Protein interaction is crucial for building networks in the brain
Neural networks are formed by the interconnection of specific neurons in the brain. The molecular mechanisms involved in creating these connections, however, have so far eluded scientists. Research led by Jun Aruga from the RIKEN Brain Science Institute has now identified an interaction between two proteins that is crucial for making connections between specific types of neurons, with implications for some neurological disorders.
Connections between neurons are made via synapses—small gaps across which chemicals called neurotransmitters pass, relaying signals from a presynaptic neuron to a postsynaptic neuron. Aruga and his colleagues focused on a protein called mGluR7, which is found only at synapses with a specific type of postsynaptic neuron in an area of the brain involved in forming memories.
"mGluR7 is located on the presynaptic side of connections made with hippocampal local inhibitory neurons," explains Aruga. "Previous studies have proposed that this protein prevents neurotransmitter release from the presynaptic neuron when the neurotransmitter glutamate binds to it."
The researchers discovered that the localization of mGluR7 to specific synapses is determined by the presence of another protein called Elfn1. This protein is found on the other side of the same synapses, directly opposite mGluR7. When the researchers artificially introduced Elfn1 into cultured cells, mGluR7 became associated with the same cells, and they showed that this was due to a physical interaction between the two proteins. Conversely, deleting Elfn1 in the brains of mice reduced the amount of mGluR7 at the synapses.
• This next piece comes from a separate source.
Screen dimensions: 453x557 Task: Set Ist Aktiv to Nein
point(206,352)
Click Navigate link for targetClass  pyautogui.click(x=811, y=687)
These changes interfered with the process of strengthening connections at synapses, which takes place during memory formation, and caused patterns of brain waves that indicated abnormally high levels of electrical activity. Genetically altered mice also exhibited other symptoms that resembled human conditions.
"Deleting Elfn1 increased the susceptibility of mice to seizures," explains Aruga. "It also enhanced behaviors similar to attention deficit hyperactivity disorder (ADHD)."
Indeed, the researchers found that humans with epilepsy and ADHD also had a faulty version of the gene encoding Elfn1, suggesting that a deficit in the ability of Elfn1 to localize mGluR7 and form specific connections in neural networks is important in some neurological conditions.
"In combination, the human and mouse results implicate the Elfn1–mGluR7 complex in the pathophysiology of epilepsy and ADHD, at least in part," explains Aruga, although he remains cautious at this early stage of research. "Because of sample size limitations, the human genetics result is not conclusive, but we are now awaiting the results of follow-up studies with additional subjects."